--- Instructions to follow ---
Identify all lines of the data containing the string "computer" and copy them.

Record set below:

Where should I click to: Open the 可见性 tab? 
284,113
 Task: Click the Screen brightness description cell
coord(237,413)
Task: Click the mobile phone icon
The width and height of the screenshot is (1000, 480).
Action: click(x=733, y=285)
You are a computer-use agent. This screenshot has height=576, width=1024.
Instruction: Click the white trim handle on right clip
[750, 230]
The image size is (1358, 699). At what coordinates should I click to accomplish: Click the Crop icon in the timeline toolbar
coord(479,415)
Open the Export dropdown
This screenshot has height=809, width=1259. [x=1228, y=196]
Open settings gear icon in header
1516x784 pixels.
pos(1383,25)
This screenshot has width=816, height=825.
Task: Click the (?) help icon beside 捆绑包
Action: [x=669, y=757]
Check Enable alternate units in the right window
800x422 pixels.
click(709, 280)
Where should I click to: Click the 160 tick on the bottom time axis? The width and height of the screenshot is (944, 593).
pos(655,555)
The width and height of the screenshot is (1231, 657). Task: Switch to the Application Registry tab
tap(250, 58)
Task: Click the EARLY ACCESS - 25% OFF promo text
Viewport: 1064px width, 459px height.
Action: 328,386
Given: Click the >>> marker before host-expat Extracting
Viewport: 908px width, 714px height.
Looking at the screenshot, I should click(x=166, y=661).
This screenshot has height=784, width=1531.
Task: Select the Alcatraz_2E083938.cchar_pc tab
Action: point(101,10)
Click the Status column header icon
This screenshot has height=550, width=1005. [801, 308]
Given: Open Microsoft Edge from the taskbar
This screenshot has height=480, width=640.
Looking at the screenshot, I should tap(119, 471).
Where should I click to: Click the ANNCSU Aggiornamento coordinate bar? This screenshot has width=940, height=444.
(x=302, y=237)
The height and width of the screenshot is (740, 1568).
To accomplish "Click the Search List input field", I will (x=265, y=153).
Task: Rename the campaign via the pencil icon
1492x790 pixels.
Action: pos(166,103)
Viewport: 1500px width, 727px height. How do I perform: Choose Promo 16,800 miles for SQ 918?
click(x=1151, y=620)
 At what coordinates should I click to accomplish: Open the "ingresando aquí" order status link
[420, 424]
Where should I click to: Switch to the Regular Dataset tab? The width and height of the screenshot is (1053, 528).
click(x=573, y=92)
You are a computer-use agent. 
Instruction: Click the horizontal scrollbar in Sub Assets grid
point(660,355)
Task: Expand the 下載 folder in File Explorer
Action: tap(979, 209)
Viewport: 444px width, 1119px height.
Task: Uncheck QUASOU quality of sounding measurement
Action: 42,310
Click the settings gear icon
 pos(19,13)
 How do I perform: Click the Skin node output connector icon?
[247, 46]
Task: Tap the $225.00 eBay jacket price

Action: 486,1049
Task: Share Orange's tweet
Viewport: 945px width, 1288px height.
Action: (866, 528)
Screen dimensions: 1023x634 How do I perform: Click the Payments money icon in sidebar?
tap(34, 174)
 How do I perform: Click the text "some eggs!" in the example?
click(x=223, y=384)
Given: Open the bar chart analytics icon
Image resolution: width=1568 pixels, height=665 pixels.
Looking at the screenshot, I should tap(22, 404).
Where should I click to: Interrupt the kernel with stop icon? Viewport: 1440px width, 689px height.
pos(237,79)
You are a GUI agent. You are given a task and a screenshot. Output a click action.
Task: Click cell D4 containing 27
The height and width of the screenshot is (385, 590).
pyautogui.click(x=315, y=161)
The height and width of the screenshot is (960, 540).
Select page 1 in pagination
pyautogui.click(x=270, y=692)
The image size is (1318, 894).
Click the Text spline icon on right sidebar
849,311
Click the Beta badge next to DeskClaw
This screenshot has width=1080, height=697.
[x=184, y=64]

End of Record set.

--- Answer to this problem ---
You are a computer-use agent. This screenshot has height=576, width=1024.
You are a computer-use agent. 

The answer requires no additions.